A cone loaded horn for the mid range in the cats meow. nothing compares. That's what the horn loaded single driver guys have going for them. They just sell the system short trying eek out to much bandwidth from a single driver, then adding a sub and a tweeter and still call it a single driver. It is, but it isn't.

I use JBL M209-8a In an Exponential horn, which is a 8" 22xx similar that JBL uses with 22xx drivers. The bandwidth of that horn is crossed over between 400-1800 or 2K depending on which driver's I use above it. This horn is 14" x 16" and has no problem with this driver covering 300-3000.

Horn response especially has problems replicating the upper cutoff of a design. You should be able to get 2500hz from a mid horn with a 6" driver. Take a look at single drivers that will work in a front loaded horn. You will need to build the horn and do some experimenting with different drivers now that you have done considerable planning. Or look at what some other guys have done for full range with tractrix horns. As long as you keep up with efficiency you might come across a winner.

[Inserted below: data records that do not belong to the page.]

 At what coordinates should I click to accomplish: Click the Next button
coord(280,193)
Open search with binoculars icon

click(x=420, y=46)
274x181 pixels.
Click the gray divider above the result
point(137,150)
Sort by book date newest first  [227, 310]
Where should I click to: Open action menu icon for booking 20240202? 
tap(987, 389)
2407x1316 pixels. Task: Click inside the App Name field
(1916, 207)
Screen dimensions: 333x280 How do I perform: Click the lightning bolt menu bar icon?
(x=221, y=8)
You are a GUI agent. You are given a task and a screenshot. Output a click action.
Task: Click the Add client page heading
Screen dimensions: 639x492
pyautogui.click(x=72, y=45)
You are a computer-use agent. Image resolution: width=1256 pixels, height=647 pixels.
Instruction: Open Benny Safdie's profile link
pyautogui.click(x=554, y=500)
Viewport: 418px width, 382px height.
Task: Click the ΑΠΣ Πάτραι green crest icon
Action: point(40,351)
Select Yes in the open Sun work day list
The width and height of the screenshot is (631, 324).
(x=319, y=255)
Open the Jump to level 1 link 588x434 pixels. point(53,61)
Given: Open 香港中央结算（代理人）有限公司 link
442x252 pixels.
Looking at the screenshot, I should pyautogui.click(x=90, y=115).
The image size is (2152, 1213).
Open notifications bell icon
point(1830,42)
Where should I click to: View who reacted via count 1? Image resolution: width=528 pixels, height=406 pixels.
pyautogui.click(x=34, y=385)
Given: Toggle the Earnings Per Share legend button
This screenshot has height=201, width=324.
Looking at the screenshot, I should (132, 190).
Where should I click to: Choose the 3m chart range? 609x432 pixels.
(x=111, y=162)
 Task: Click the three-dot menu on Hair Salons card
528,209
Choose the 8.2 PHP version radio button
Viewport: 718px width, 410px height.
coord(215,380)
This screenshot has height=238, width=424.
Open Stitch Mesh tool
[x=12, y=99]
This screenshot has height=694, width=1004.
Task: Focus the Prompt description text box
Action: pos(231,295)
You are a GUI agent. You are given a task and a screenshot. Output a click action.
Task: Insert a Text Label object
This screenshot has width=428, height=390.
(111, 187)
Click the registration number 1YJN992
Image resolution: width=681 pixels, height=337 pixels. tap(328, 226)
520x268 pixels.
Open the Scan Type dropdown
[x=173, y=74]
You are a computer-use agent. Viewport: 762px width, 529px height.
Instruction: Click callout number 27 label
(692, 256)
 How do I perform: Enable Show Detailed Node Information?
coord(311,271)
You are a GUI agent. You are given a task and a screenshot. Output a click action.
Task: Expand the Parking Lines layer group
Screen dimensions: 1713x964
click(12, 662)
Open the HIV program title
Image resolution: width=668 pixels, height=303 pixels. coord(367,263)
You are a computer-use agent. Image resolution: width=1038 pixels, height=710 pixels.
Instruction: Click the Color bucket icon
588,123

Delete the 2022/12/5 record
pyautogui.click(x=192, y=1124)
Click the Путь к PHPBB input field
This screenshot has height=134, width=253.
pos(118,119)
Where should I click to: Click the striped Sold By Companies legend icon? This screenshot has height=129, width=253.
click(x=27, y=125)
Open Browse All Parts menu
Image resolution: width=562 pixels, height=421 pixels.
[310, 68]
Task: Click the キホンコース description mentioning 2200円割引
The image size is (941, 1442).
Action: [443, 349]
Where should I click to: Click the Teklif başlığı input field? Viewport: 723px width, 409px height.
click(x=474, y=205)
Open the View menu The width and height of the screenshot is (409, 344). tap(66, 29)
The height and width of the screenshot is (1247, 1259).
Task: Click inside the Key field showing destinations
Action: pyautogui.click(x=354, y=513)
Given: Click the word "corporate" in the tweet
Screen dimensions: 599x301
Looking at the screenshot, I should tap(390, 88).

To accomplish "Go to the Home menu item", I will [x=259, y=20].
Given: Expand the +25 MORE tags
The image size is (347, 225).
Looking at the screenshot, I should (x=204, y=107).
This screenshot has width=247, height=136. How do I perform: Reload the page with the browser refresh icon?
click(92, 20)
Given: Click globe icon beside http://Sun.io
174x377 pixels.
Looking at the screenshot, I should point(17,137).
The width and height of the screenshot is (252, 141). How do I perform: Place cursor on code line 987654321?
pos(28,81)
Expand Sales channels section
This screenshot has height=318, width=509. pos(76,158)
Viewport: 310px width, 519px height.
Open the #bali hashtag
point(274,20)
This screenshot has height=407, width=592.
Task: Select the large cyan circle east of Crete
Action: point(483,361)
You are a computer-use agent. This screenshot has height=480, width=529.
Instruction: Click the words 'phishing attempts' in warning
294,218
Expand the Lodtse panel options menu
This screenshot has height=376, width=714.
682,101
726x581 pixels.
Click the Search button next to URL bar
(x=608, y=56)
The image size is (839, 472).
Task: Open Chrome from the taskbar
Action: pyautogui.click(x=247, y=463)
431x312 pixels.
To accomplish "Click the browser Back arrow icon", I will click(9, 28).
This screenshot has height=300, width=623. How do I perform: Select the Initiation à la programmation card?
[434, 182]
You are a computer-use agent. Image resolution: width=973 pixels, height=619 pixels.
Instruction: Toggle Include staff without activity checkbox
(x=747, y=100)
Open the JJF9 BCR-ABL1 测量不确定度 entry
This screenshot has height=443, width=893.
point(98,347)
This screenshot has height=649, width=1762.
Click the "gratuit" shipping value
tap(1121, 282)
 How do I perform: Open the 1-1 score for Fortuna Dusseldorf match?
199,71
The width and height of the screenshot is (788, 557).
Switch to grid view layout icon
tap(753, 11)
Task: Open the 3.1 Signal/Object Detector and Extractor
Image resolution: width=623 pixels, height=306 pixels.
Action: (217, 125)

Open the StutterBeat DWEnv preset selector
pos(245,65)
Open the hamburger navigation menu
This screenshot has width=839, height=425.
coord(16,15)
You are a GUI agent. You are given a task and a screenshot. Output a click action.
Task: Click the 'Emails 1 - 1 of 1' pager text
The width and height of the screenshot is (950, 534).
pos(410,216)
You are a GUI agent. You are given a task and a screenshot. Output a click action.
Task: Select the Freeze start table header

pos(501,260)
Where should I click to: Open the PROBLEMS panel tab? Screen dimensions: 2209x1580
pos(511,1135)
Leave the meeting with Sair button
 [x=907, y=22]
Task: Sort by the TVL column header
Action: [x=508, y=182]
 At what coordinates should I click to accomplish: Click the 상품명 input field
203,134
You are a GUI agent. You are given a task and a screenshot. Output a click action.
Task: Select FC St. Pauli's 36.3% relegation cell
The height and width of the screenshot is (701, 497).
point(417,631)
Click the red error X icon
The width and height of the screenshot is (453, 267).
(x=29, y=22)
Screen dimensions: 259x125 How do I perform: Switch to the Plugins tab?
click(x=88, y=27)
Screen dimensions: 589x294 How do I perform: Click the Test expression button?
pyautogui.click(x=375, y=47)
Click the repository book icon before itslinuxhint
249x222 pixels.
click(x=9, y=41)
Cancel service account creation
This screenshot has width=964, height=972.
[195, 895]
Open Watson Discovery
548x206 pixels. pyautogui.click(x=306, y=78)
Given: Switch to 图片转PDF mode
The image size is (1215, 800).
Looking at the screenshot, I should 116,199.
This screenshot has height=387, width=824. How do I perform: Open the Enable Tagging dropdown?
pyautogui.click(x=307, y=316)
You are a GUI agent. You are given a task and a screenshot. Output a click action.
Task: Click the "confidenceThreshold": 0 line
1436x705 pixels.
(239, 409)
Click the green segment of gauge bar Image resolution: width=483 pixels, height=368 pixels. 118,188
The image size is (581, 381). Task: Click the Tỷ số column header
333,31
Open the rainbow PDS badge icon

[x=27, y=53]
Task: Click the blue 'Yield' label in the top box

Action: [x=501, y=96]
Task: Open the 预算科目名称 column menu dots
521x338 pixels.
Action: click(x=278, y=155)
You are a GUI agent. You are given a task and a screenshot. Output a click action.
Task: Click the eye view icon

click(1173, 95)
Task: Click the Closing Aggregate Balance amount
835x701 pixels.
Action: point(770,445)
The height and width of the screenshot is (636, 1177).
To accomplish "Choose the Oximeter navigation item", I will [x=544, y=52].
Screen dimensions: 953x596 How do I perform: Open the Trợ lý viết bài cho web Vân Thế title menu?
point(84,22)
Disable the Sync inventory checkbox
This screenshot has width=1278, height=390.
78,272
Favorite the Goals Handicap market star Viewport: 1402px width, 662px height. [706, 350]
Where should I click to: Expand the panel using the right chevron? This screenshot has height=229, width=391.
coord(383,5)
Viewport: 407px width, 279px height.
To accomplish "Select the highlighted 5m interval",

More things to add confusion eh? There does not seem to be a single perfect speaker or configuration! What fun would it be if you were done in one go.

Bill

Re: Diffraction and Baffle Spacing - critic this design? [message #41848 is a reply to message #41830] Wed, 09 July 2003 10:58 Go to previous messageGo to previous message
SteveBrown is currently offline  SteveBrown
Messages: 330
Registered: May 2009
Grand Master
Sam, you said, "constructive advice: consider facing the 18 rearward towards the wall, near the floor, and position the enclosure about 3 to 6 inches from the wall."

This was such a great thought to me! Will this work with all BR speakers (for example, I have Wayne's 3pi thermionics)? Does it have a negative impact on imaging and soundstage?

I'm tempted to try this with my speakers just to see what it would sound like, but I'd have to face the HF horn forward and plug the resulting hole while testing.